[Expression and purification of Legionella pneumophila MIP protein and its application in serological diagnosis].

OBJECTIVE

To express and purify macrophage infectivity potentiator (MIP) protein of Legionella pneumophila(Lp), and explore its value in the serological diagnosis of Lp.

METHODS

The recombinant plasmid pET-mip was transformed into E.coli BL21 competent cells. The expression of MIP protein was induced, and then analyzed by SDS-PAGE electrophoresis, purified by affinity chromatography. We screened out 40 positive blood serum and 30 negative blood serum using the DRG (Germany, IgG/IgM/IgA) Lp kit. The blood serum samples were detected for IgG, IgM, IgA antibody levels by indirect ELISA that we had established with the purified MIP protein as the coating antigen, as well as by R&D (USA, IgG/IgM/IgA) Lp kit.

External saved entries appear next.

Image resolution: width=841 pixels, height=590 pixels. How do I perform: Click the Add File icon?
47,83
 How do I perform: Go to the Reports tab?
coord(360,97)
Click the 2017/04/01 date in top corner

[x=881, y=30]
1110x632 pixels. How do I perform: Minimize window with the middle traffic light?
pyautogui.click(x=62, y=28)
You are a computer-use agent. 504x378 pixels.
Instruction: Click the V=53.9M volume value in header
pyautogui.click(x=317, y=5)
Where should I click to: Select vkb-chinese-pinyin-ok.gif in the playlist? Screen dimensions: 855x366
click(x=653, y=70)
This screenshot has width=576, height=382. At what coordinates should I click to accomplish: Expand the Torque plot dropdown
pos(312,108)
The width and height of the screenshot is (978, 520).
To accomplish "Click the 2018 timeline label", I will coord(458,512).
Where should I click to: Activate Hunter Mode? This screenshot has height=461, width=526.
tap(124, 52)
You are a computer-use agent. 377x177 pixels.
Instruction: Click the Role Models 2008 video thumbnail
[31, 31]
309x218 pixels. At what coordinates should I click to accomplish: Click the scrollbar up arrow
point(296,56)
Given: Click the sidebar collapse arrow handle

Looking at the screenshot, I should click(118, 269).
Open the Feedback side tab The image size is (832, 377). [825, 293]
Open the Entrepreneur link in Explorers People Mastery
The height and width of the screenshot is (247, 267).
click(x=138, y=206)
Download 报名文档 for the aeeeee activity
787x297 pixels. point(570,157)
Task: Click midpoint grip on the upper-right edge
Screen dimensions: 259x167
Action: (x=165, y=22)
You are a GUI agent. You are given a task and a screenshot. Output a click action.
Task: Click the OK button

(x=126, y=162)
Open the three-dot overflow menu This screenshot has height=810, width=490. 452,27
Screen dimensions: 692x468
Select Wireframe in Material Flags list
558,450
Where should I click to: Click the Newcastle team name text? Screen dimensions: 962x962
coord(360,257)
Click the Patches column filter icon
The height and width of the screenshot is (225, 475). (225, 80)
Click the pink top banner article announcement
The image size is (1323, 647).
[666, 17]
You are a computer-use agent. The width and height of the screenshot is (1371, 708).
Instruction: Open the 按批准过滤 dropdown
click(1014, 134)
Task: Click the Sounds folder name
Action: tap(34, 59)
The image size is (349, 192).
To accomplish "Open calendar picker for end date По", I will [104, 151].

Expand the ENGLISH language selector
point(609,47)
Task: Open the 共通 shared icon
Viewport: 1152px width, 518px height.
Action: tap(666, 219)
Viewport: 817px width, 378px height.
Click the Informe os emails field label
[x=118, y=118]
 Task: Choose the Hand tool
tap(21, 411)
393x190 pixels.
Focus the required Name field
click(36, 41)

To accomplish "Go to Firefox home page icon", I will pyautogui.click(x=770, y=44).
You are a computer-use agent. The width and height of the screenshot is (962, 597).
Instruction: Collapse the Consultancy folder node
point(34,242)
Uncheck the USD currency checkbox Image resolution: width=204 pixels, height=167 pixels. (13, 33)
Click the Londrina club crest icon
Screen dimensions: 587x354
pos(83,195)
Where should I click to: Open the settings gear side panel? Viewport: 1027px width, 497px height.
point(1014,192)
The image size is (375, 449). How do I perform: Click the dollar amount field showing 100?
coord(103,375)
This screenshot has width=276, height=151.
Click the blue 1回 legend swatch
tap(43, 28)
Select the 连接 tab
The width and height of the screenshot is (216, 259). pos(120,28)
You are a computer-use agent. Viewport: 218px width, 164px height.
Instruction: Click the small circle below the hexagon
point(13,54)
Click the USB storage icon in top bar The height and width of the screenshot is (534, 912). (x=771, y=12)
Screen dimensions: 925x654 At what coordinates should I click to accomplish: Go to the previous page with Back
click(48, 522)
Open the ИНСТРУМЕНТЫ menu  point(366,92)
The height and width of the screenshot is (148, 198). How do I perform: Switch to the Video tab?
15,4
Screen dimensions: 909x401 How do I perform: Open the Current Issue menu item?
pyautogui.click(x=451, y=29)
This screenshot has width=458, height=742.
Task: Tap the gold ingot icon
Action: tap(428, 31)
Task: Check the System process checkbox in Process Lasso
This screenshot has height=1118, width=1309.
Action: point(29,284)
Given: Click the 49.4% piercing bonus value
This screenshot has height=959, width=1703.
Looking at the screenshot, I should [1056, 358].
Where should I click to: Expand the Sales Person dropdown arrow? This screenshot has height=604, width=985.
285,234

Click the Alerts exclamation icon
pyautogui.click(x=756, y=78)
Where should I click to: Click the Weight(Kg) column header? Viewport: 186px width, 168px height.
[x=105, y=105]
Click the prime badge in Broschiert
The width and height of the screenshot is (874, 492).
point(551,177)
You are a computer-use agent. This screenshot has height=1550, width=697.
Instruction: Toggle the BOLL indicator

The two methods were compared in the sensitivity, specificity and consistency of the test results.

RESULTS

The recombinant MIP protein was successfully expressed and purified with Mr; being 40 000 in E.coli BL21. In comparison of the indirect ELISA we developed with the R&D Lp kit for detecting Lp antibody IgG, IgM and IgA in blood serum, the specificity of IgG was 88.5% and the sensitivity was 95.5%, the Kappa value was 0.846 (P<0.05), the area under the ROC curve was 0.927; the specificity of IgM was 89.3% and the sensitivity was 97.6%, the Kappa value was 0.88 (P<0.05), the area under the ROC curve was 0.947; the specificity of IgA was 90% and the sensitivity was 95.2%, the Kappa value was 0.856 (P<0.05), the area under the ROC curve was 0.931.

CONCLUSION

MIP proteins of L.pneumophila was expressed and purified successfully, and MIP protein can be used as a coating antigen in serological diagnosis of L.pneumophila.